(524d) Physics-Based Computational Models to Expedite Pharmaceutical Solid-Form Selection | AIChE

(524d) Physics-Based Computational Models to Expedite Pharmaceutical Solid-Form Selection

Authors 

Greenwell, C., Xtalpi, Inc.
Abramov, Y., VP of Scientific Affairs, Xtalpi
Zeng, Q., XtalPi Inc
Chang, C., XtalPi Inc
Yang, Z., XtalPi Inc
Kiang, S., Rutgers University
Kuang, S., J-STAR Research
Wang, J., J-STAR Research
Sekharan, S., XtalPi, Inc.
Improving poor physicochemical properties of active ingredients and intermediates is a challenging problem for solid formulation scientists.
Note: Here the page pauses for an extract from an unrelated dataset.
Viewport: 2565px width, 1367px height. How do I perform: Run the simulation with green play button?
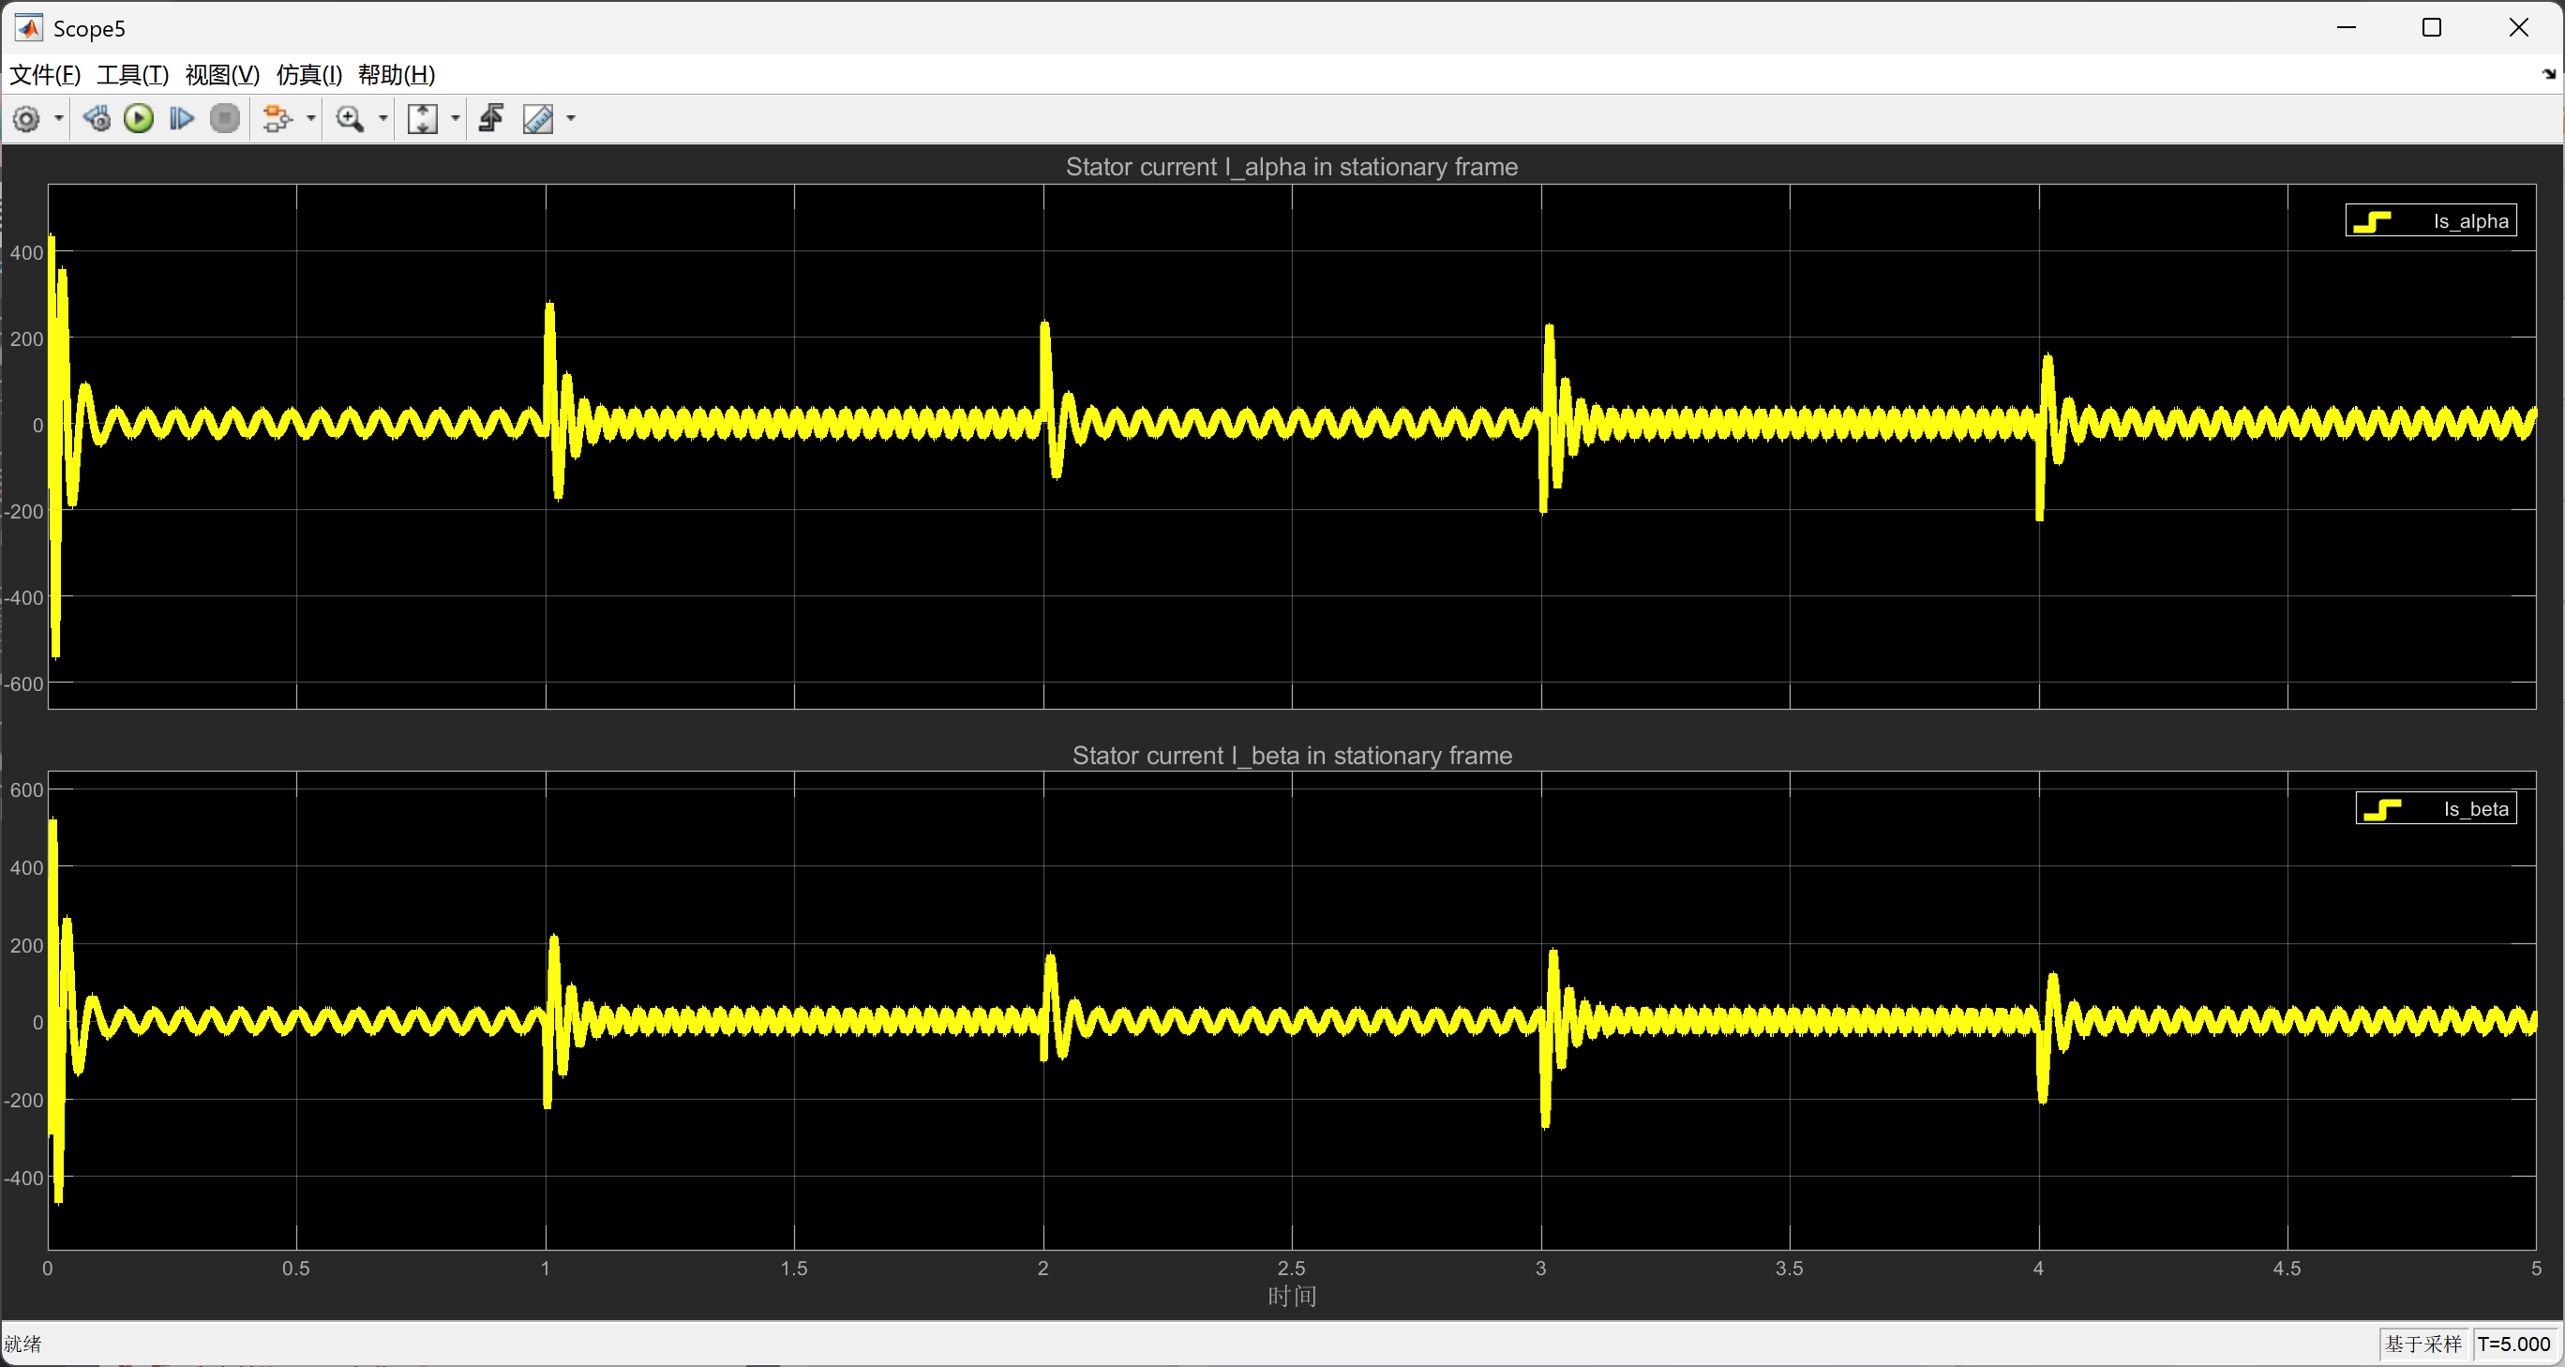(138, 118)
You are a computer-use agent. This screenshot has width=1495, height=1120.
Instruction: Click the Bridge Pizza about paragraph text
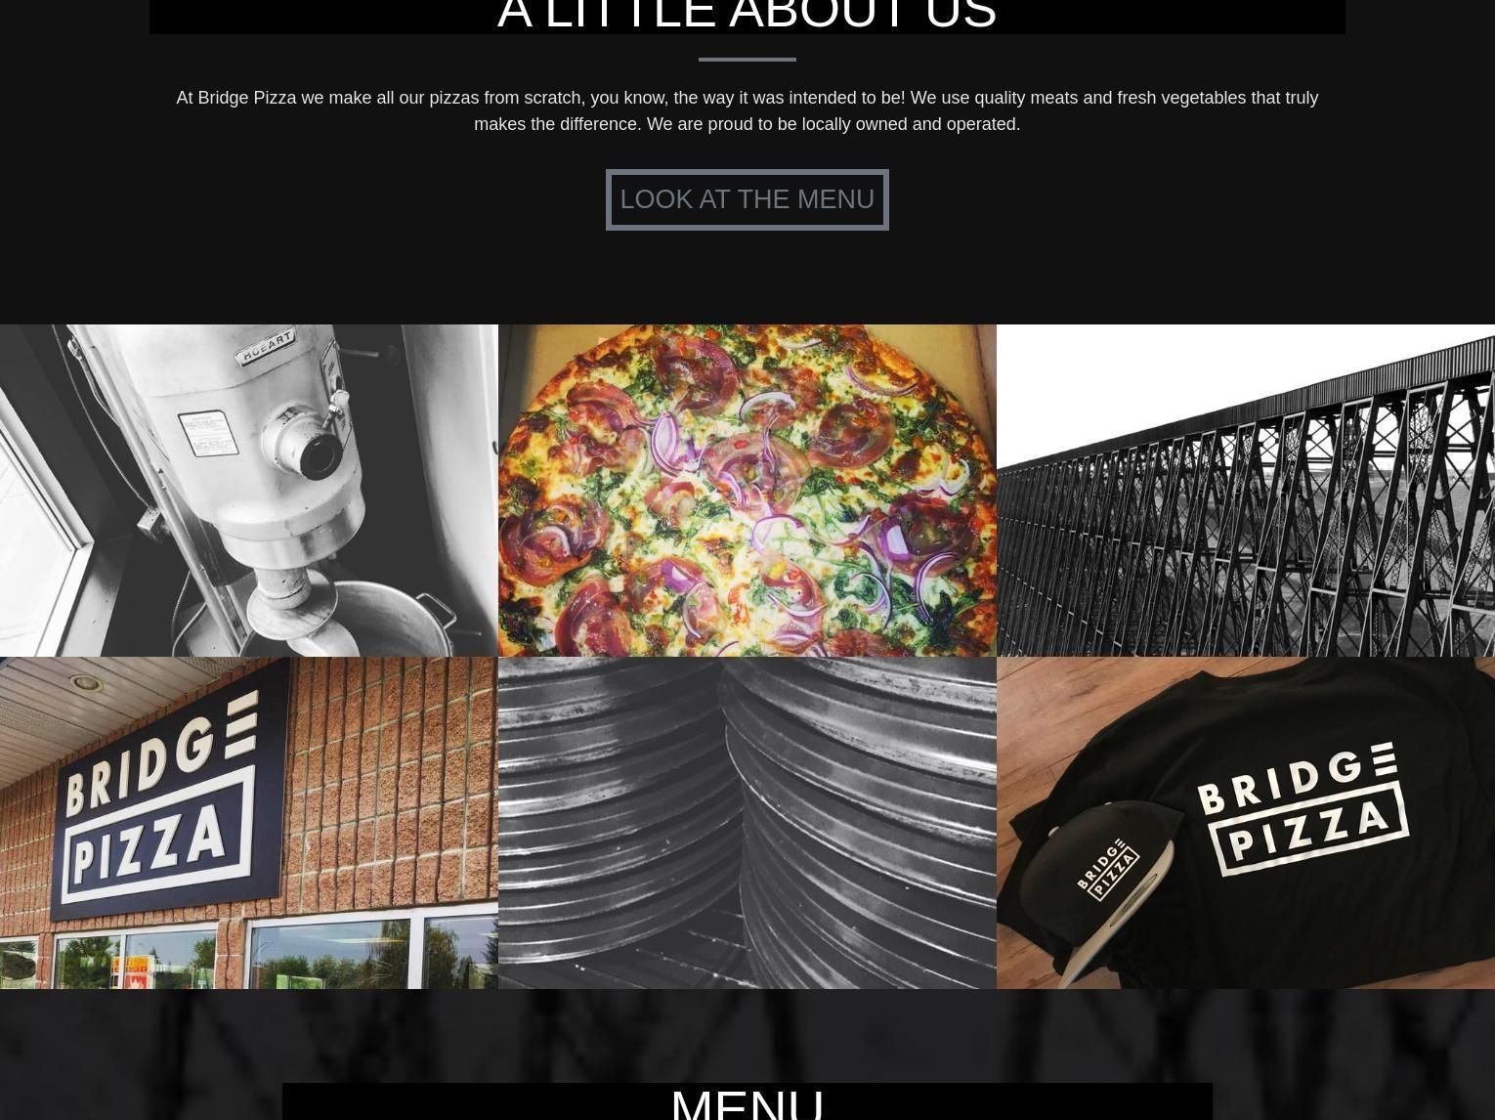pos(747,110)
Physics-based computational models to select pure solvents, solvent mixtures and coformers for crystallization processes has recently attracted much attention in the pharmaceutical industry. Here, I will present some case studies to demonstrate how we employ physics-based models to (i) perform a rational solvent selection to identify solvents with high and low probability to form solvates and/or impurity purge; and (ii) select coformers to form a cocrystal and guide comprehensive experimental solid form screening to mitigate challenges in solid formulation.